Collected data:
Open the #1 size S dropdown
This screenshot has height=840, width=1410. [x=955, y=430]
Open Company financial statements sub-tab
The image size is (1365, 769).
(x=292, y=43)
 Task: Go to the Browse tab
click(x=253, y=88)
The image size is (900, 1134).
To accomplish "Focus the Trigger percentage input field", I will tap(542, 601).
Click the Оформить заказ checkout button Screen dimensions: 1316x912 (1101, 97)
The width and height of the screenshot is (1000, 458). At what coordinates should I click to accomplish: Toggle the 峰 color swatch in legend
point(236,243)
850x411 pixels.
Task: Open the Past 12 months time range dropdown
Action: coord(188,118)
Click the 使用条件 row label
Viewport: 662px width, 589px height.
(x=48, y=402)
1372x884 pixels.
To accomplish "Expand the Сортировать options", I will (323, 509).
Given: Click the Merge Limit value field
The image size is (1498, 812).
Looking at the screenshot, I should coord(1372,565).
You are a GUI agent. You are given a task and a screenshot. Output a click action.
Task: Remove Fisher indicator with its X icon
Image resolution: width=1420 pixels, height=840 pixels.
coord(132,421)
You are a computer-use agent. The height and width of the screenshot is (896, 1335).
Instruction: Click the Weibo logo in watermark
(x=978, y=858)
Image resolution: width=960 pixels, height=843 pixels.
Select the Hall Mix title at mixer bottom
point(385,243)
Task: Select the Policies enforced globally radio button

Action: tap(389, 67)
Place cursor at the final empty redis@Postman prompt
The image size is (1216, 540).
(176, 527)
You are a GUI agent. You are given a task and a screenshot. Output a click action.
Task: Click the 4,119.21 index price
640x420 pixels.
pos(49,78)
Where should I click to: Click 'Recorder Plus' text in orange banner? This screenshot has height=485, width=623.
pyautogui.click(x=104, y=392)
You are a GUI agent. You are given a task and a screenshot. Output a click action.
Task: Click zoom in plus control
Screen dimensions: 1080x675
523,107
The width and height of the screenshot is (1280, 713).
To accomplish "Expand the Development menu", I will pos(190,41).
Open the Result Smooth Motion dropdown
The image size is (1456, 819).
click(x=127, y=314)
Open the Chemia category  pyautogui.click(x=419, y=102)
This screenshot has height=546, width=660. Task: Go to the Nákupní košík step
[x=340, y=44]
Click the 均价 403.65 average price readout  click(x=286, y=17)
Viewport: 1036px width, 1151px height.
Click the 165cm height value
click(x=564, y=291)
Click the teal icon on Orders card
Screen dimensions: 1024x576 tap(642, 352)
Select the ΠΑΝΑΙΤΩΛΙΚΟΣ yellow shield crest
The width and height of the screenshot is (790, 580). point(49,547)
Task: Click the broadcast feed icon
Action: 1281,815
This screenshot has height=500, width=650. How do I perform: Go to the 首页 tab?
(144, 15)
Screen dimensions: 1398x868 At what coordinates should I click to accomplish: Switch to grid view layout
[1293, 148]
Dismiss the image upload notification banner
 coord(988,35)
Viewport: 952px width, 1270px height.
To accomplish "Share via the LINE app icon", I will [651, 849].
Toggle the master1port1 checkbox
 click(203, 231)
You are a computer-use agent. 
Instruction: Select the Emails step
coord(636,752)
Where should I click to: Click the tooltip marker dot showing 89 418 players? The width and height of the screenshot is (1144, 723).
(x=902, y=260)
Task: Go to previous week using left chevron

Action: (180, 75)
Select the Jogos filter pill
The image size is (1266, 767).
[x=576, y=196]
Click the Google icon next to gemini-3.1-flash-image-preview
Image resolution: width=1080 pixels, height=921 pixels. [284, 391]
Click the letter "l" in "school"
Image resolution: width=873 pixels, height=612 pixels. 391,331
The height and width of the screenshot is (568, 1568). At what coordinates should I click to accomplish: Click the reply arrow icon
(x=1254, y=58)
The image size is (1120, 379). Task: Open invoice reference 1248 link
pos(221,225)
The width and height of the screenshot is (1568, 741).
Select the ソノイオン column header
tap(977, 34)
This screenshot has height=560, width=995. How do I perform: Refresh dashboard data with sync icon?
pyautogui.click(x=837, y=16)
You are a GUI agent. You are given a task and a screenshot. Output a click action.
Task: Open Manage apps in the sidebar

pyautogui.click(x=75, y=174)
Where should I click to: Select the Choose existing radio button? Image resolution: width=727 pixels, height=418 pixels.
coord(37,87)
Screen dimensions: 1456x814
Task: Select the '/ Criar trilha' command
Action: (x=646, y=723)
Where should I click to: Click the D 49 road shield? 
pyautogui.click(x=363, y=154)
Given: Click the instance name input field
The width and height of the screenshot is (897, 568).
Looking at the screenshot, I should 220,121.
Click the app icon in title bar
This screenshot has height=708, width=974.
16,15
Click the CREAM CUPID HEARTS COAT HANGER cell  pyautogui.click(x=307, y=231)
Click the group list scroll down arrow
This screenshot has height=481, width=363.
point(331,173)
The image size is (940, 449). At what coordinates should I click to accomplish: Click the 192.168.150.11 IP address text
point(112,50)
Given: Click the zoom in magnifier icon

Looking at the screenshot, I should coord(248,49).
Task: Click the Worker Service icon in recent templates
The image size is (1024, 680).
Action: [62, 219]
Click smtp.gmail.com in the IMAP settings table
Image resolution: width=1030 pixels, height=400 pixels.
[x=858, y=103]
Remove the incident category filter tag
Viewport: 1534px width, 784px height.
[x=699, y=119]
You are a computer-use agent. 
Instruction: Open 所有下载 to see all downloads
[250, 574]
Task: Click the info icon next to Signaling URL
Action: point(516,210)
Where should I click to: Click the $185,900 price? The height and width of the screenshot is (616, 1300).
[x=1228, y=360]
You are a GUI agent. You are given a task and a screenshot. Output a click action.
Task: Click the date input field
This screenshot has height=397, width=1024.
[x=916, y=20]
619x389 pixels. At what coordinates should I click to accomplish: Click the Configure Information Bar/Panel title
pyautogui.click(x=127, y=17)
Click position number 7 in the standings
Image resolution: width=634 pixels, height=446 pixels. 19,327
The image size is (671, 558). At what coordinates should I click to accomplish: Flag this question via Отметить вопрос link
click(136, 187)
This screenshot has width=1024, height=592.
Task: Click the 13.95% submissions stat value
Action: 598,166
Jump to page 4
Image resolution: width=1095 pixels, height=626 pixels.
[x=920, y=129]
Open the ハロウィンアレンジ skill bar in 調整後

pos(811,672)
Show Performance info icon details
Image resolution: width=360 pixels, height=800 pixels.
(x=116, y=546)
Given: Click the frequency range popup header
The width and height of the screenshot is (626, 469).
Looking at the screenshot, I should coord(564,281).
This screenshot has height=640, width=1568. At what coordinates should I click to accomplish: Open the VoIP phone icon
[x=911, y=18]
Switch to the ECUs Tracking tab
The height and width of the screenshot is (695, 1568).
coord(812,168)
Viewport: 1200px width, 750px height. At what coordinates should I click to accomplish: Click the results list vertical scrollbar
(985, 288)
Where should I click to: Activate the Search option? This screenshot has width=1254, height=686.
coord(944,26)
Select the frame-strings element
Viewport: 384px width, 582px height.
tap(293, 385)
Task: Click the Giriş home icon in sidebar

● TASK DESCRIPTION:
All lines above from the line with "Click the Оформить" through the line with "Given: Click the Merge Limit value field", both included, are to be set down exactly, with nothing else.

● SOLUTION BELOW:
Click the Оформить заказ checkout button Screen dimensions: 1316x912 (1101, 97)
The width and height of the screenshot is (1000, 458). At what coordinates should I click to accomplish: Toggle the 峰 color swatch in legend
point(236,243)
850x411 pixels.
Task: Open the Past 12 months time range dropdown
Action: coord(188,118)
Click the 使用条件 row label
Viewport: 662px width, 589px height.
(x=48, y=402)
1372x884 pixels.
To accomplish "Expand the Сортировать options", I will (323, 509).
Given: Click the Merge Limit value field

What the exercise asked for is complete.